The left writes a lot of repulsive bullshit, this is one of the worst I’ve seen in a long time.

Via Salon:

. . . “That’ll be $1.82,” the lady at the counter cheerily informed me. After I handed her two ones, she asked, “Would you like to donate your change to the troops?” I noticed a jar with “support our troops” taped to it in handwritten ink.

“No, thank you,” I answered firmly.

“Well … OK, then, sir,” she responded in subtle reproach, her smile not quite so ascendant anymore. “You have a good day now.”

She had good reason to be disappointed. The vast majority of customers, I imagine, spare a few dimes and pennies for so important a cause. Her response evinced more shock than anger. She wasn’t expecting a refusal of 18 cents, even from a guy who looks very much like those responsible for the danger to our troops.

Besides, nobody likes to have their altruism invalidated by a recalcitrant or ungrateful audience.

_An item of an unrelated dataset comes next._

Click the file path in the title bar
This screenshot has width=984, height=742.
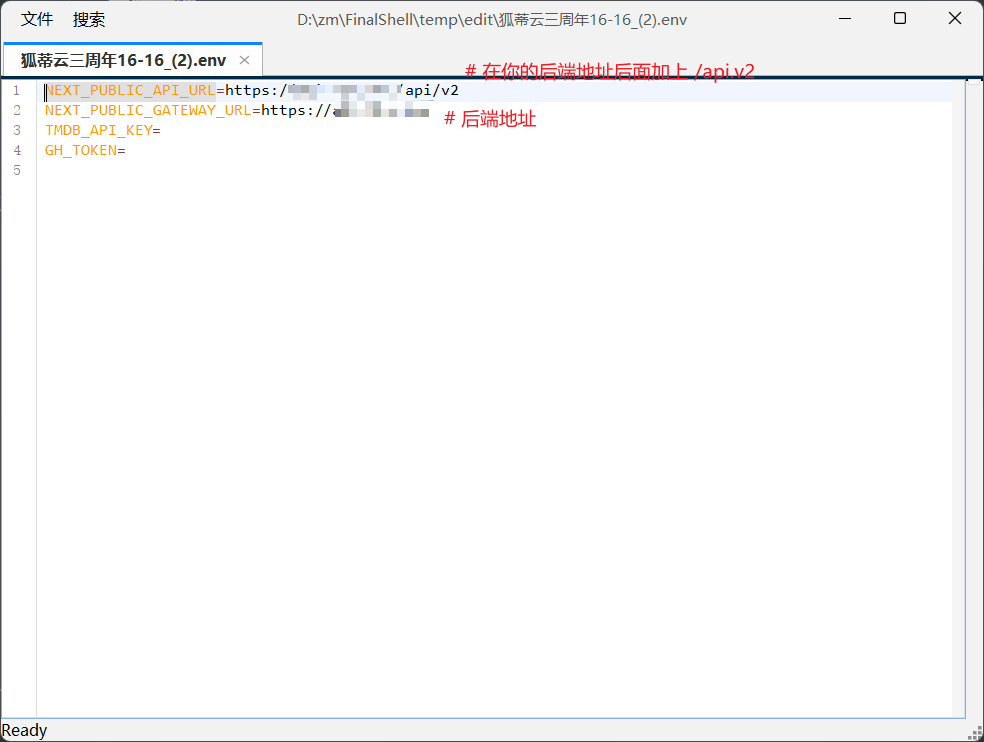pos(491,20)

I could have asked how the donations would be used, but no matter the answer I would have kept my 18 cents. I don’t consider patriotism a beneficent force, for it asks us to exhibit loyalty to nation-states that never fully accommodate their entire populations. In recent years I’ve grown fatigued of appeals on behalf of the troops, which intensify in proportion to the belligerence or potential unpopularity of the imperial adventure du jour.

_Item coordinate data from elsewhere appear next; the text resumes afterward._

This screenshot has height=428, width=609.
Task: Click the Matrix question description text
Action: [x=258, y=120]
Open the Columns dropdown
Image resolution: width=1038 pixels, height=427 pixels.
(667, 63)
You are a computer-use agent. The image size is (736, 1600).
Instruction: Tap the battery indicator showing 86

In addition to donating change to the troops, we are repeatedly impelled to “support our troops” or to “thank our troops.” God constantly blesses them. Politicians exalt them. We are warned, “If you can’t stand behind our troops, feel free to stand in front of them.” One wonders if our troops are the ass-kicking force of P.R. lore or an agglomeration of oversensitive duds and beggars.

Such troop worship is trite and tiresome, but that’s not its primary danger. A nation that continuously publicizes appeals to “support our troops” is explicitly asking its citizens not to think. It is the ideal slogan for suppressing the practice of democracy, presented to us in the guise of democratic preservation. […]

Clichés aren’t usually meant to be analyzed, but this one illuminates imperialism so succinctly that to think seriously about it is to necessarily assess jingoism, foreign policy, and national identity. The sheer vacuity and inexplicability of the phrase, despite its ubiquity, indicates just how incoherent patriotism is these days.

Who, for instance, are “the troops”? Do they include those safely on bases in Hawaii and Germany? Those guarding and torturing prisoners at Bagram and Guantánamo? The ones who murder people by remote control? The legions of mercenaries in Iraq? The ones I’ve seen many times in the Arab world acting like an Adam Sandler character? “The troops” traverse vast sociological, geographical, economic and ideological categories. It does neither military personnel nor their fans any good to romanticize them as a singular organism.